Study Guide: Time: Spend it Well

Sunday January 29, 2017 | David Morrow

Focus Scripture:

Brief Summary:

Sometimes time doesn’t feel like such a gift. In fact if we’re not living in right relatedness with how God intended us to function, it can feel much more like a burden. Throughout history technology innovations have made false promises about giving more time back to their users, but in fact we have as many distractions as ever to keep us from living the simple, undistracted, others oriented life God calls us to. In this message we explore what can be done to take back control of how we’re living our life and spending our time so we don’t fall in to temptations that lead to getting our life from how busy we are.

Extended Summary:

With both time and money, when we hoard and think only inwardly we lose our right relatedness with God who is himself outpouring and generous. In reality time should feel more like a gift and less like a burden to manage. Part of the problem is that very few of us actually know where our time goes. We are defined by our busyness moving from one task to the next very rarely stopping to ask what direction life is headed, or what type of person do I want to become and is how I’m spending my time helping or hindering that pursuit.

When asked what is the most important in enabling living the Christian life, the author and theologian Dallas Willard said we need to “ruthlessly eliminate hurry from our life.” His idea is that if we can’t do that, the game is already over. There is a depth to life that doesn’t get experienced when we’re merely skimming the surface bouncing from one task and appointment to the next. The evidence of how common an issue this is can be seen when thinking about one of the most common responses to the question “how are you doing,” or “how are things going?” Most peoples’ responses include something to the effect of “Things are good. I’m just so busy.”

Many people, especially in the American culture have taken the idea of being driven and placed it above all other virtues. We have to be honest and admit when we’re overloaded and have not done well at saying no and creating healthy boundaries in our life. To do this effectively we absolutely need others we’ve given permission to come around us and lovingly speak truth in to our lives about our schedules.
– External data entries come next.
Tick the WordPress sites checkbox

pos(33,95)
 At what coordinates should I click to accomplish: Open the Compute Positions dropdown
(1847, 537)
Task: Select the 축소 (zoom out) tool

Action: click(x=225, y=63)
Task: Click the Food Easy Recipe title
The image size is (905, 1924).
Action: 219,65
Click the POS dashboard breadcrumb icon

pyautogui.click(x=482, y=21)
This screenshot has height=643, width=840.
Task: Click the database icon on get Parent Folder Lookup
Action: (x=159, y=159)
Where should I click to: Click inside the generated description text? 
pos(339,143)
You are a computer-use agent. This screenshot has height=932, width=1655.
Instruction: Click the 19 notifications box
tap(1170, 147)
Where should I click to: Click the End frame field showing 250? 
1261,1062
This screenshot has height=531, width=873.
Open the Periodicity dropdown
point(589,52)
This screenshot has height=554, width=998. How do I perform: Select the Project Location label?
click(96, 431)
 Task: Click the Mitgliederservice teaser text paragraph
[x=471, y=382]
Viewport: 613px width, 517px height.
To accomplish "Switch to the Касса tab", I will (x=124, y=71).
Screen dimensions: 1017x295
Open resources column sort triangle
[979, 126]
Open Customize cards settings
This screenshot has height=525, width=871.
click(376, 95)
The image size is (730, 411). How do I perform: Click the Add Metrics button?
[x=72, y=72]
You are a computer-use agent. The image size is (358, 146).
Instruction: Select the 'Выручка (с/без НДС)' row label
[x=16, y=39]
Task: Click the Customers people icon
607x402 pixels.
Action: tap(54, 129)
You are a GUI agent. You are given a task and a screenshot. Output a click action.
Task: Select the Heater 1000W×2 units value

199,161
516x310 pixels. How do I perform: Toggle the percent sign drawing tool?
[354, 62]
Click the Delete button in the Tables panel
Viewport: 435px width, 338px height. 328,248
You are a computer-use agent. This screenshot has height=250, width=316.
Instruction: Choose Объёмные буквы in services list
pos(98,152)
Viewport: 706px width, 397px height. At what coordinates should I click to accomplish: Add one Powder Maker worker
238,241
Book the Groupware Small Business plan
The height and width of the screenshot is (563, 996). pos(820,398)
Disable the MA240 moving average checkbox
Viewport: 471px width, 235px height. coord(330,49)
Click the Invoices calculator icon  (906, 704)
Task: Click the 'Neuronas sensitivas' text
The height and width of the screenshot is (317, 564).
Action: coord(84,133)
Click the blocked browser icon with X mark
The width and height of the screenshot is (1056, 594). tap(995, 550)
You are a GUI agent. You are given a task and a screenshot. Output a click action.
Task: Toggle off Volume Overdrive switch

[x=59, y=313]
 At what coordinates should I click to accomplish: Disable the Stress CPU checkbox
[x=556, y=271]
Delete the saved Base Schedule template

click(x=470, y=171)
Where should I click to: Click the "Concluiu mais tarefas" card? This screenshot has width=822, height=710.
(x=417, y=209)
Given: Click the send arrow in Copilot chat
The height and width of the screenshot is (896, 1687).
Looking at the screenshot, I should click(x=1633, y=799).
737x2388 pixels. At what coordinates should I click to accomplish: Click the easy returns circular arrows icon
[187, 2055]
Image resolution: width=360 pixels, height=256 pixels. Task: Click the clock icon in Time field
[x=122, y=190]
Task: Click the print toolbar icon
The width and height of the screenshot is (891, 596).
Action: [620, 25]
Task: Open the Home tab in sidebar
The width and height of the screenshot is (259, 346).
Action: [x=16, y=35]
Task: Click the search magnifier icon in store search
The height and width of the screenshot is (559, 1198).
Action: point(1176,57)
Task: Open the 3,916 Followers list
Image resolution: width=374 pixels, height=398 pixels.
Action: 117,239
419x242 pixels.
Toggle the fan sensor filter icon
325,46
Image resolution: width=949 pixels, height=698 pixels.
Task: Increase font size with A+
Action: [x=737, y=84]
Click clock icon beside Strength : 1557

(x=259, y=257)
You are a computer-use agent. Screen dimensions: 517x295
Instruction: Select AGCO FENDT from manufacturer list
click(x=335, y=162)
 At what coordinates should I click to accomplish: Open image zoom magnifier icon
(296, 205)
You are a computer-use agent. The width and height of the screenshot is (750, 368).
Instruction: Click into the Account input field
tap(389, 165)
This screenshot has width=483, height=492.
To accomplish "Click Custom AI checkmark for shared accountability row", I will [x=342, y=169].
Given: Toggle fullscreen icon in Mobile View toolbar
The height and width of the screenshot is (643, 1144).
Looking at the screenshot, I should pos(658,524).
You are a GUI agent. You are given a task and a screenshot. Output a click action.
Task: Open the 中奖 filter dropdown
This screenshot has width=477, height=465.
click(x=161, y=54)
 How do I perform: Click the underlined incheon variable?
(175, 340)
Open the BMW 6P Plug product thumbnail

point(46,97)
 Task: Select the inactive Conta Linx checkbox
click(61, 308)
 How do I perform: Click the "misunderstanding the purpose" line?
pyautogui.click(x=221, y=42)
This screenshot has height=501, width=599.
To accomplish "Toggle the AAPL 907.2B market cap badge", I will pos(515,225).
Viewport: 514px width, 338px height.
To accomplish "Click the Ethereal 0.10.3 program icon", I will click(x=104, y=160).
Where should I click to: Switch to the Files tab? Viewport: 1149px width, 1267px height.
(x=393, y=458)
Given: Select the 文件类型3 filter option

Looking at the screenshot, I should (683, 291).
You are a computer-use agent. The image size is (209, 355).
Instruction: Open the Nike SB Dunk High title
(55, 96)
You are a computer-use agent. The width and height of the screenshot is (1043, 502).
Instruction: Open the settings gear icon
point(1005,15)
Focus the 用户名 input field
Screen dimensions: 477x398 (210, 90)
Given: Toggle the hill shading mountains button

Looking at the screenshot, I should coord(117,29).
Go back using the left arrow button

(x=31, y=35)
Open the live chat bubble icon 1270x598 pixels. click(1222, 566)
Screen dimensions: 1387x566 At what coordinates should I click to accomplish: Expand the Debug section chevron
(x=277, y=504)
In reading the Exodus story, one can see Moses struggling with some of these same aspects of seeming indispensability that many in today’s culture struggle with. Moses was confronted by his father in law Jethro about a blind spot Moses couldn’t see in regards to how he was interacting with his followers. Moses was saying yes to a lot of good things but could have possibly been missing out some more important things that God wanted to use him to accomplish with his people.

When thinking of life as a bucket, and the time commitments of life as water, sand, and rocks of varying sizes depending on their importance, it becomes clear that the order in which the rocks are put in the bucket is of crucial to ensure the big important rocks fit. The big rocks don’t fit if they aren’t put in first. This is true with our time and why we need to heed Jesus’ words in Matt 6:33 to “…seek first his kingdom and his righteousness, and all these things will be given to you as well.” The order in which we fill our time matters. It’s how we show what we value and where our priorities are. We don’t drift in to this kingdom life, it only happens by intentionality.

A few practical practices and takeaways:

1. Practice slowing and Solitude – if you never let the tension release, you’ll eventually break. To practice try things like taking the scenic route on your next road trip, purposefully stand in the longer line at the grocery store letting others go in front of you, or only drive in the right lane on the road for a couple days. Don’t try to increase your capacity, but rather learn to say no. In solitude we remove all our scaffolding so it’s just me, without any titles. This is scary but can also bring great freedom.

2. Plan for interruptions – many of the “distractions” or “interruptions” in Jesus’ life turned in to his more profound teaching or healing moments. We must learn to create margin in our life. We need space between our load and our limits, something in the reserve tank for the sake of others.

3. We need to put the big rocks in first – it helps to calendar out our days, weeks, and months to make sure we’re actually prioritizing our time in a way that aligns with our values. We all want to live out of who we want to be become, not out of what we want to get done. We want to keep life as a mission statement where we’re getting our marching orders and life from Christ, not as a to do list where we judge our success based on what we get done.

Reflection Questions:

  1. Were there any sections of scripture discussed that need more clarification? What parts did you not understand?
  2. Were any of the principles or ideas new or challenging to how you’ve viewed the management of time? Seeing it as a blessing or a burden to manage?
  3. Where do you need to relieve tension in your life that is building up based on how you spend your time? How could you invite those closest to you in your life in on that struggle to figure out a new priority structure?
  4. How do I plan for interruptions better? Where do I need more margin in my life?